A poll by the Kantar TNS and Median agencies for the Czech Television showed on Sunday that 45.5 percent of Czechs would vote Zeman against 45 percent in favour of Drahos, with the rest undecided.
"This is a showdown between two completely different candidates representing two parts of a rather split society," Tomas Lebeda, a political analyst at Palacky University in the eastern Czech city of Olomouc, told AFP.
Zeman, an ex-communist known for his pro-Russian and pro-Chinese stance, topped a field of nine candidates in the first round on January 12-13 with 38.56 percent of the vote, ahead of Drahos with 26.60 percent.
Zeman's attitude to the European Union echoes other populist-minded eastern EU leaders -- especially in Hungary and Poland -- at odds with Brussels over mandatory refugee quotas and various rules which they see as attempts to limit national sovereignty.
The 73-year-old makes no secret of his staunchly anti-Muslim views, and once called the 2015 migrant crisis "an organised invasion" of Europe, claiming Muslims were "impossible to integrate".
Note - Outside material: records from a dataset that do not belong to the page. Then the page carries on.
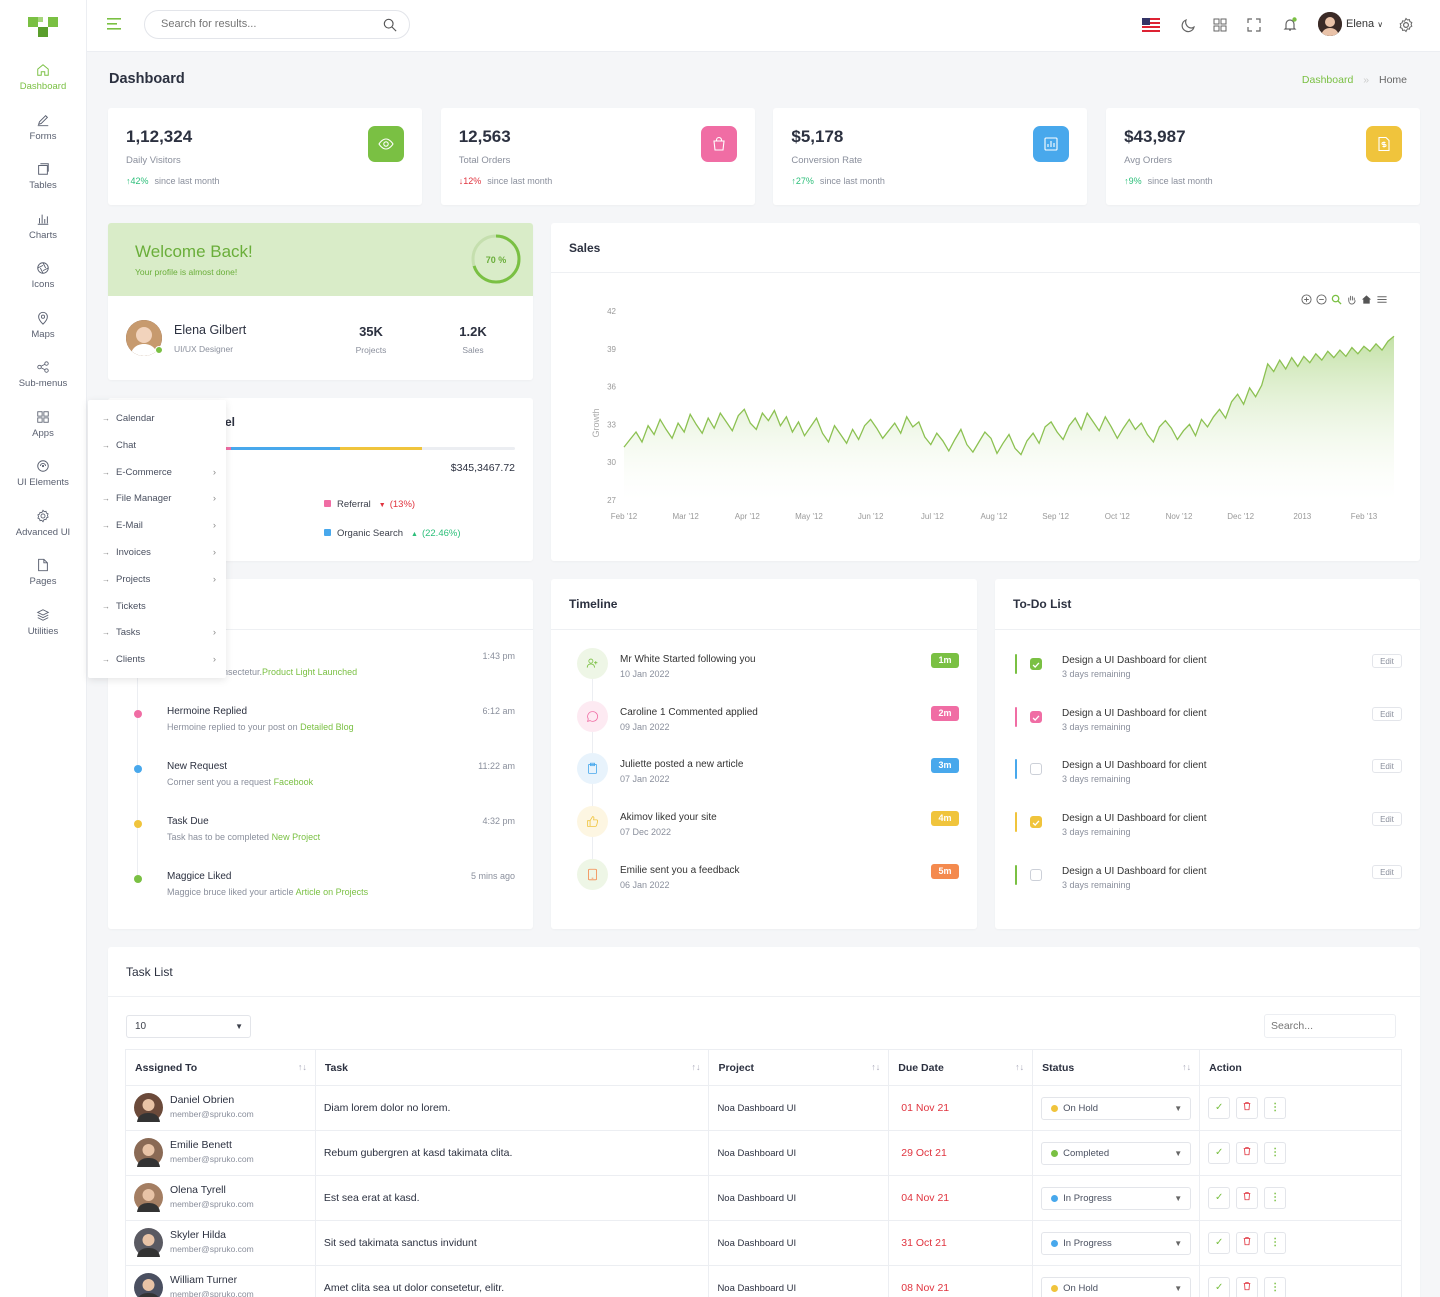 The image size is (1440, 1297). What do you see at coordinates (332, 892) in the screenshot?
I see `activity-link: Article on Projects` at bounding box center [332, 892].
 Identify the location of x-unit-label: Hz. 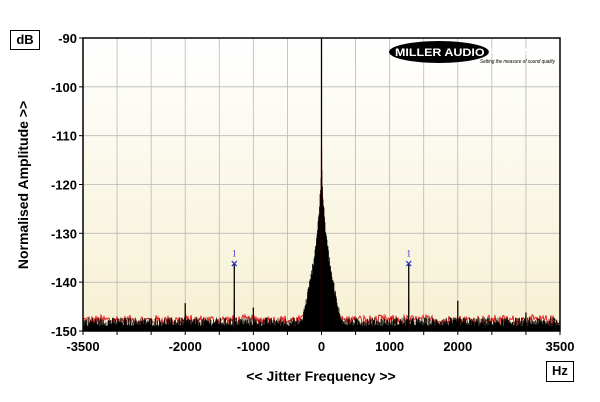
(560, 372).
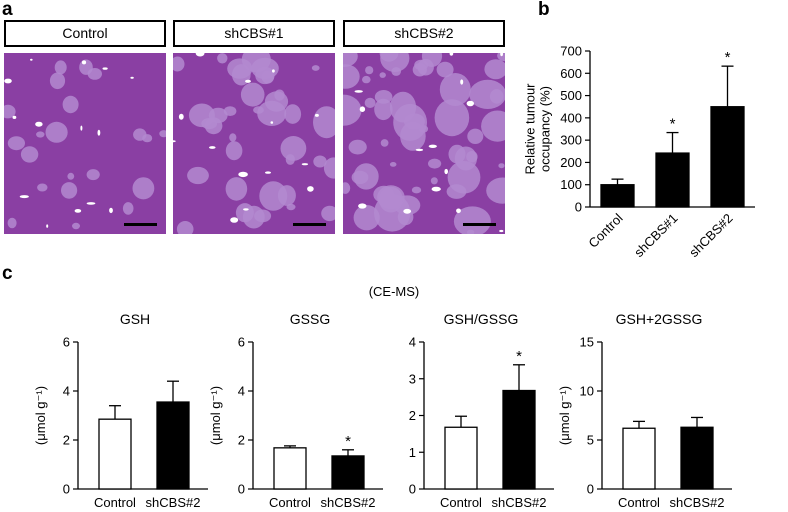  What do you see at coordinates (8, 10) in the screenshot?
I see `panel-letter-a: a` at bounding box center [8, 10].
Even though the country of 10.6 million people has only received 12 migrants under the EU quota system, migration has become a key issue in political campaigning.
"If you want to stop them (migrants), you have to stop them at the beginning, otherwise you can never stop them," Zeman said in a TV debate on Monday.
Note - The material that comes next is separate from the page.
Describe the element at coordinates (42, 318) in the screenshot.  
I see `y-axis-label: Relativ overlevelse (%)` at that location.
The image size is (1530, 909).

Since the first round, billboards all across the Czech Republic sought to appeal to voters with anti-migrant messages: "Stop immigrants and Drahos. This is our country. Vote Zeman!"
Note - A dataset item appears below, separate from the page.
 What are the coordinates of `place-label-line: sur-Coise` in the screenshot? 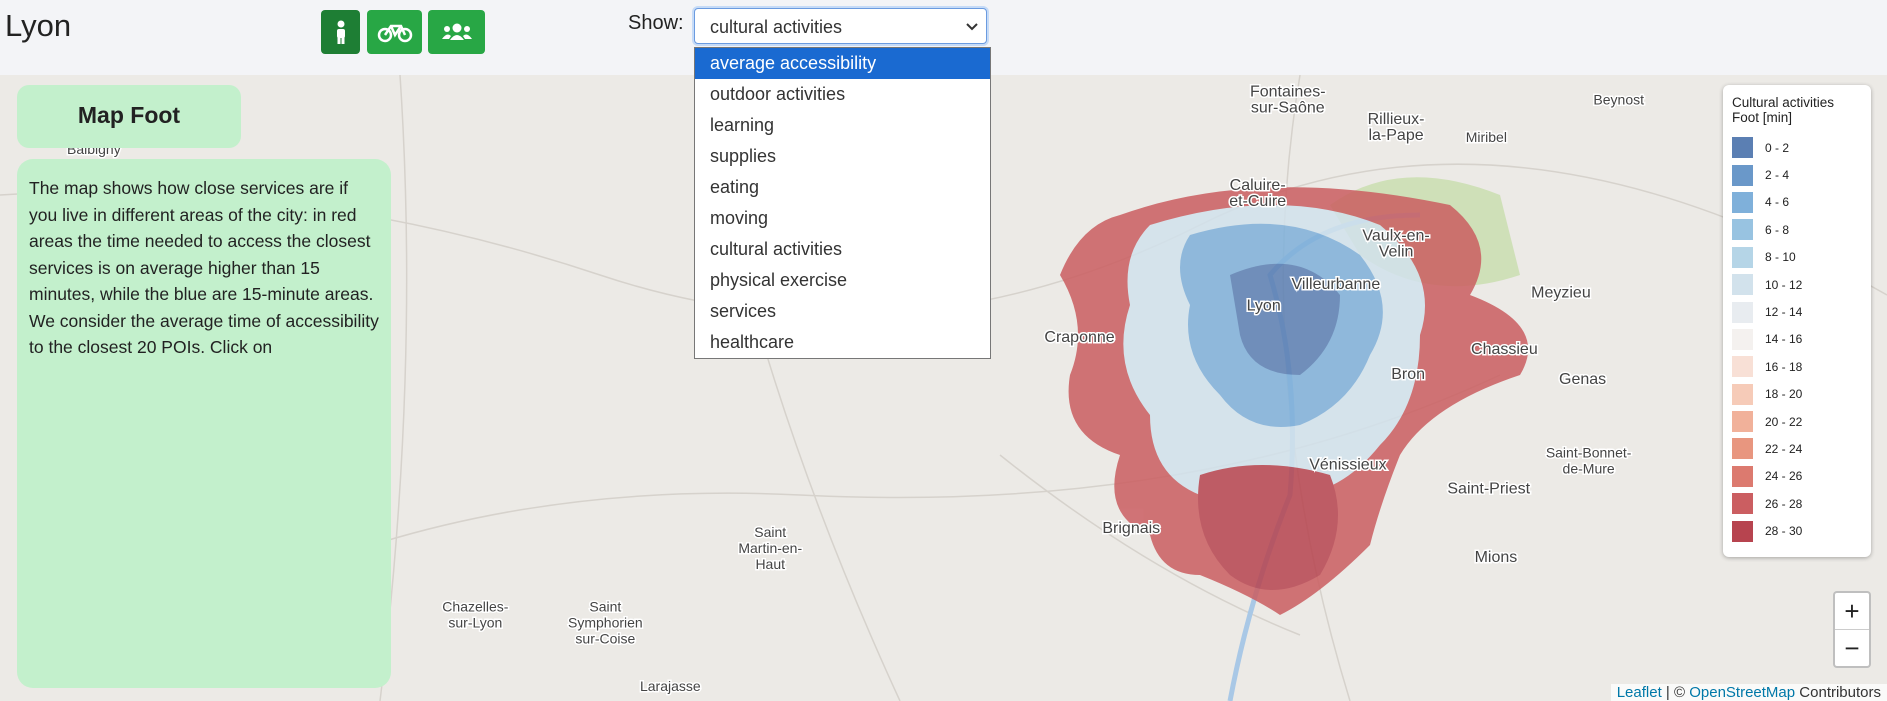 It's located at (605, 638).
"Milos Zeman represents low-income groups with lower education, who more often live outside cities and typically in regions with lower economic performance, and of course he has adjusted his campaign to that," said Lebeda.
"He is a candidate with a long-term, systematic foreign-policy focus on Russia and China, and a candidate who is not really accepted by western politicians."
- 'I want to replace that man' -
Drahos, a 68-year-old former head of the Czech Academy of Sciences and a chemist by profession, could not be more different.
A mild-mannered liberal centrist whom critics have branded "wishy-washy", he has called for Prague to "play a more active role in the EU" and backed the adoption of the euro.
He is also a critic of the refugee quota system, but contends that the Czech Republic is strong enough to accept its allotted 2,600 refugees.
"Jiri Drahos has no political career behind him, but judging by his statements, he is a pro-Western politician whose priority is a focus on the European Union," Lebeda said.
In a rare display of emotion, Drahos exclaimed at a meeting with supporters on Monday: "I want to replace that man at the Prague Castle!"
Drahos will rely on backing from most of the failed first-round candidates.
Zeman, in turn, has the backing of embattled billionaire Prime Minister Andrej Babis.
- A second chance for Babis? -
Babis's populist ANO movement won October's general elections with its anti-corruption and anti-euro campaign, but the Slovak-born tycoon -- who is facing police charges over EU funding fraud -- has failed to woo coalition partners.
Tapped by Zeman for prime minister in December, Babis was forced to form a minority government which failed a confidence vote on January 16.
On January 19, parliament voted to strip Babis of immunity as a lawmaker, allowing the police to proceed with the charges.
Babis is due to submit his cabinet's resignation to Zeman on Wednesday.
But Zeman said he would give Babis a second try, in line with the constitution, before his presidential term of office expires on March 8.
"Regardless of the presidential election result, Mr Drahos will not have a chance to give or not give Mr Babis a second try," Zeman said.
Drahos said earlier he had a problem with a prime minister facing police charges.